Paper detail

Neutron scattering from 208Pb at 30.4 and 40.0 MeV and isospin dependence of the nucleon optical potential

Analysis of data involving nuclei far from stability often requires optical potential (OP) for neutron scattering. Since neutron data is seldom available, while proton scattering data is more abundant, it is useful to have estimates of the difference of the neutron and proton optical potentials. This information is contained in the isospin dependence of the nucleon OP. Here we attempt to provide it for the nucleon-208Pb system.
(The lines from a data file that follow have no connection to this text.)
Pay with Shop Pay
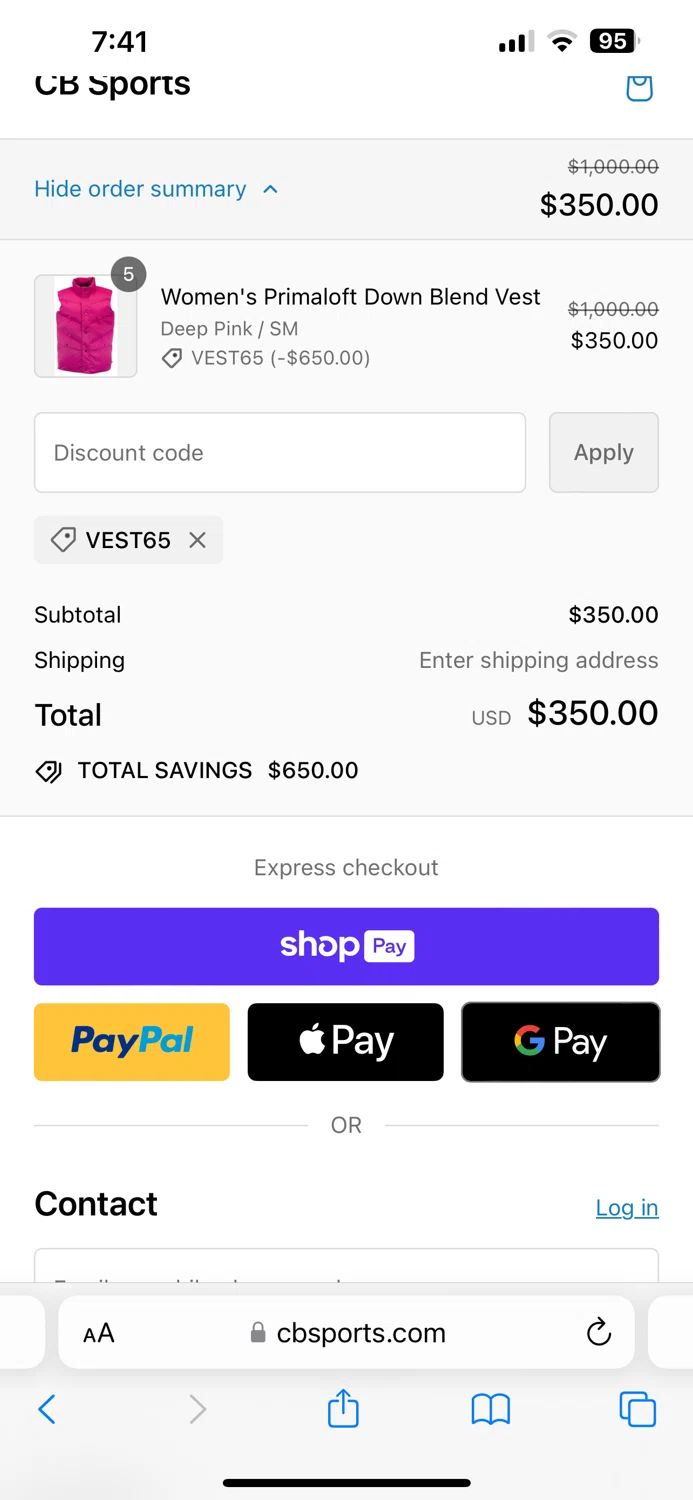 point(346,946)
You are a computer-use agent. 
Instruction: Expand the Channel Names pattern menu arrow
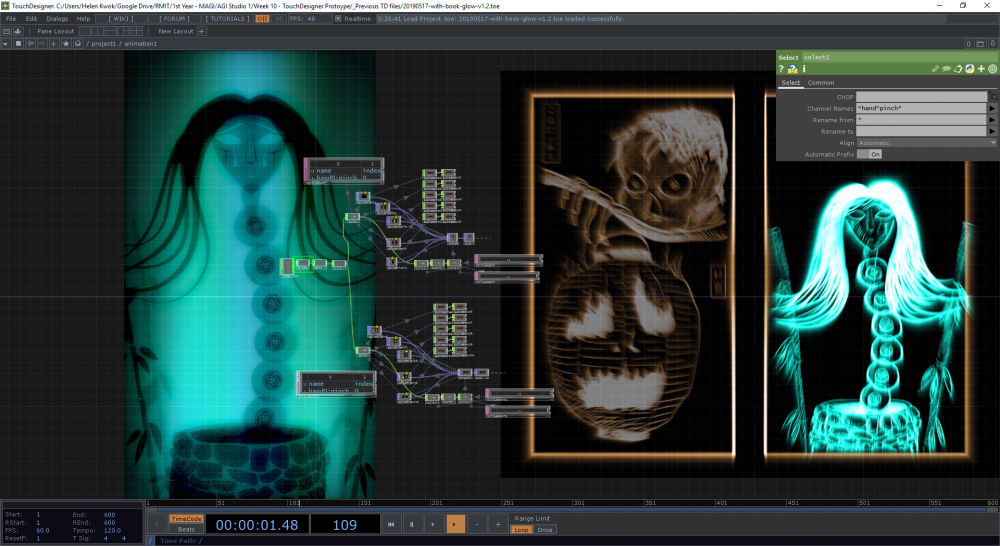(992, 108)
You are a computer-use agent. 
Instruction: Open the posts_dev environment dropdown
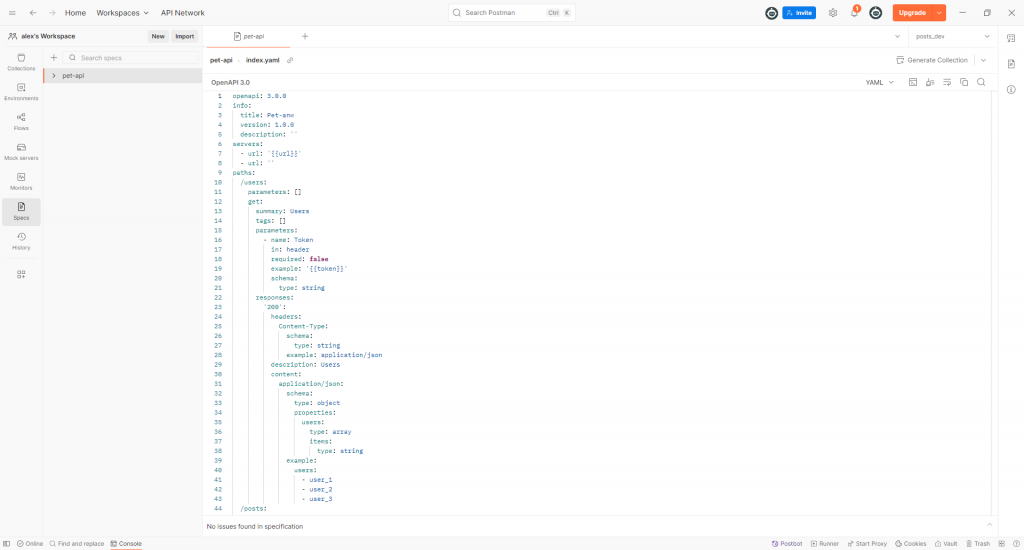[945, 36]
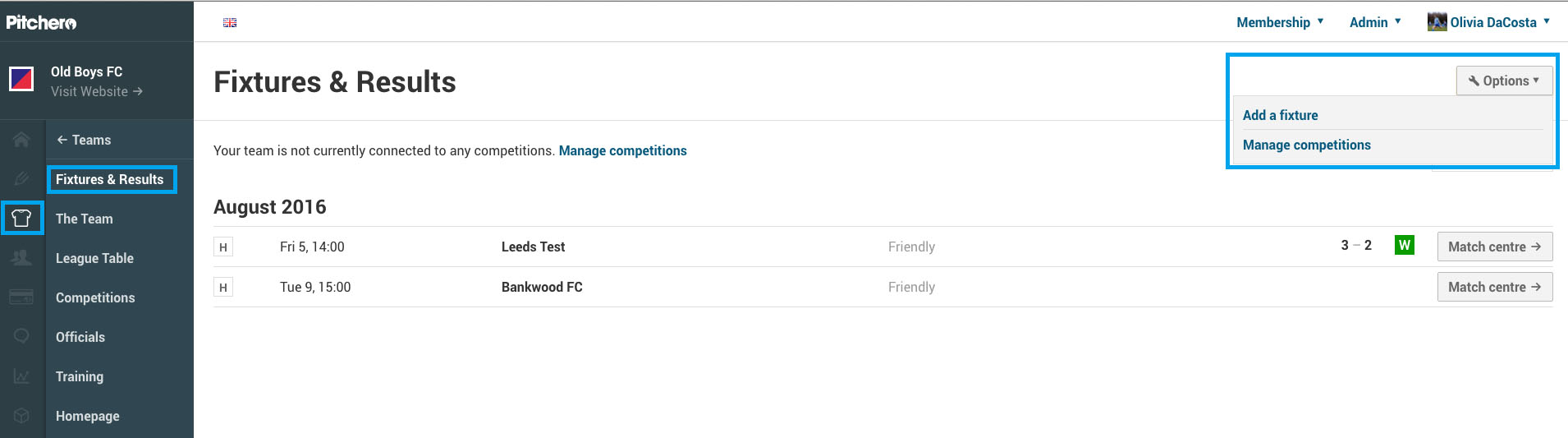Open the home icon in sidebar
Image resolution: width=1568 pixels, height=438 pixels.
(x=22, y=140)
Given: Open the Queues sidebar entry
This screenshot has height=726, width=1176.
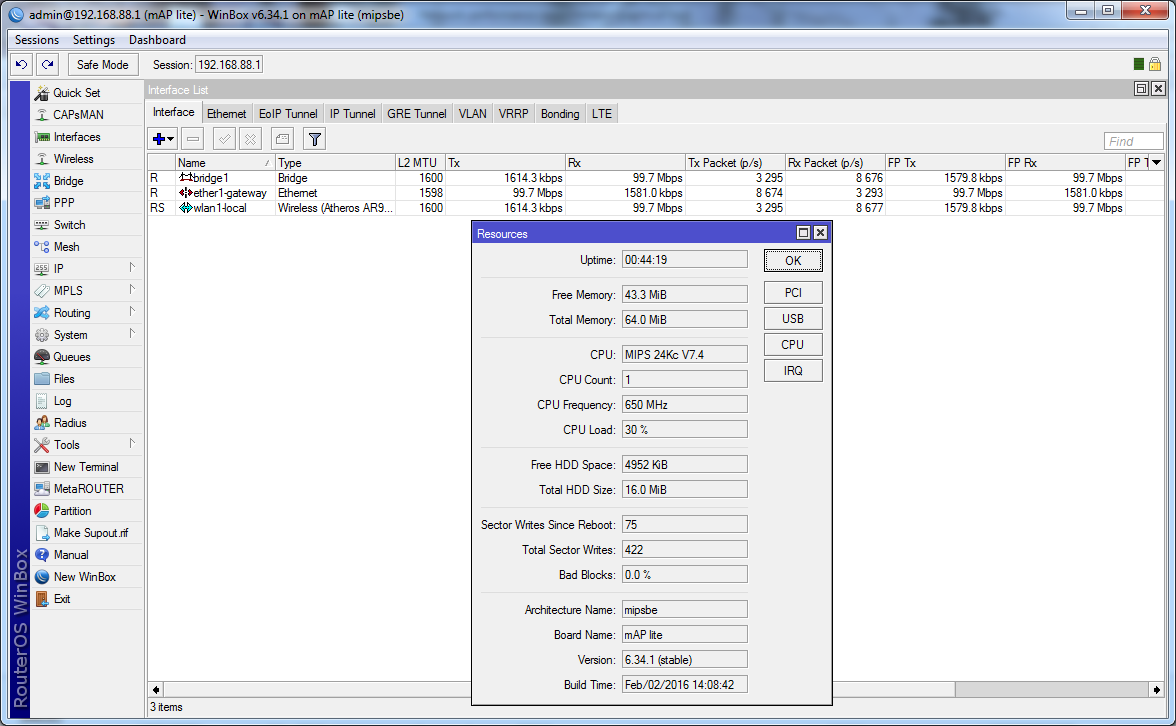Looking at the screenshot, I should coord(71,357).
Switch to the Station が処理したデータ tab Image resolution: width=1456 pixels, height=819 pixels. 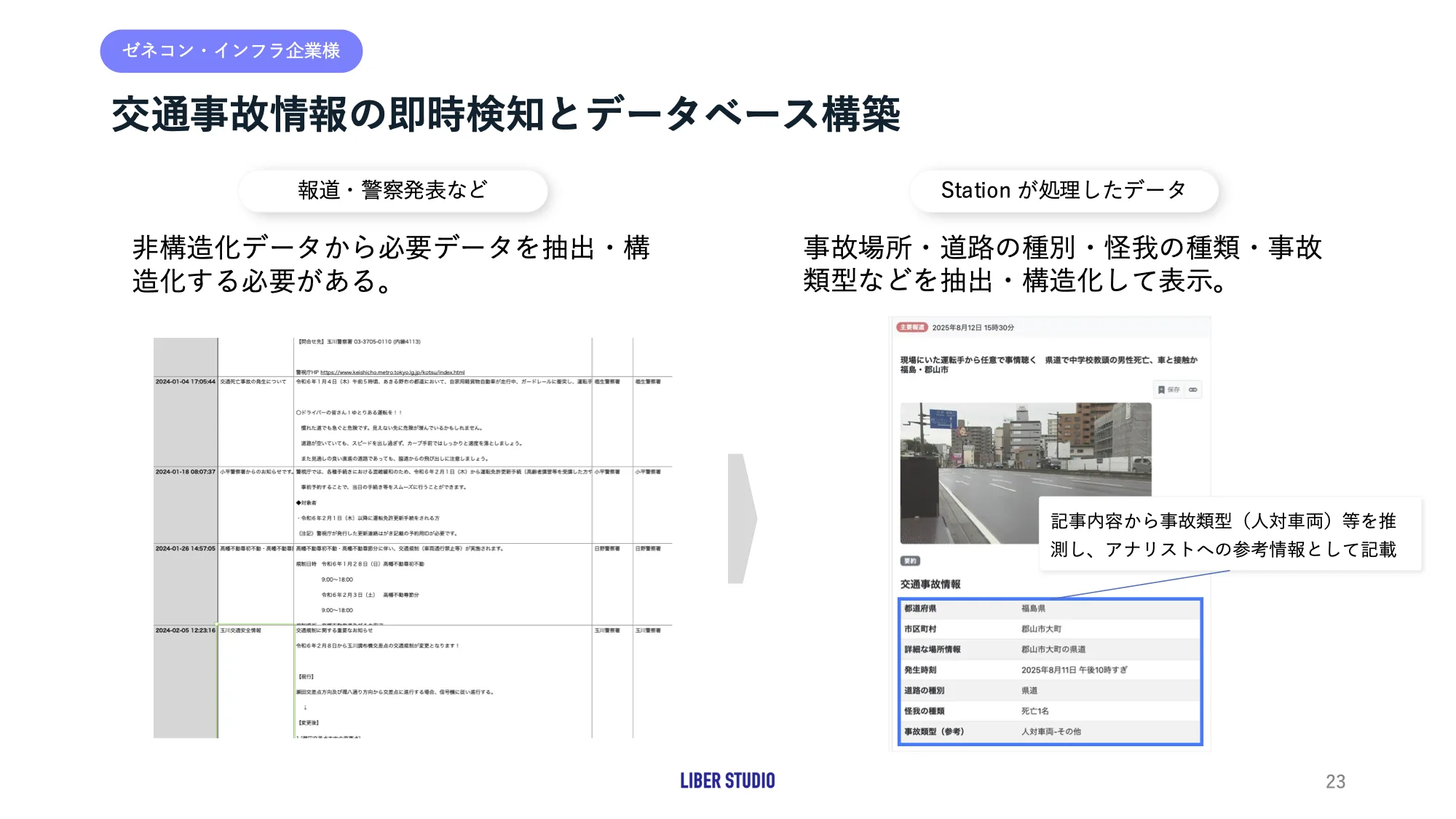tap(1063, 191)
The goal of this paper is to obtain accurate n+208Pb scattering data, and use it, together with existing p+208Pb and 208Pb(p,n)208$Bi*_{IAS} data, to obtain an accurate estimate of the isospin dependence of the nucleon OP at energies in the 30-60 MeV range. Cross sections for n+208Pb scattering were measured at 30.4 and 40.0 MeV, with a typical relative (normalization) accuracy of 2-4% (3%). An angular range of 15 to 130 degrees was covered using the beam-swinger time of flight system at Michigan State University. These data were analyzed by a consistent optical model study of the neutron data and of elastic p+208Pb scattering at 45 MeV and 54 MeV. These results were combined with a coupled-channel analysis of the 208Pb(p,n) reaction at 45 MeV, exciting the 0^+ isobaric analog state in 208Bi. The new data and analysis give an accurate estimate the isospin impurity of the nucleon-208Pb OP at 30.4 MeV, caused by the Coulomb correction to the proton OP. The corrections to the real proton OP given by the CH89 global systematics was found to be only few percent, while for the imaginary potential it was over 20% at the nuclear surface. Based on the analysis of the measured elastic p+208Pb data at 40 MeV, a Coulomb correction of similar strength and shape was also predicted for the p+208Pb OP at energy around 54 MeV.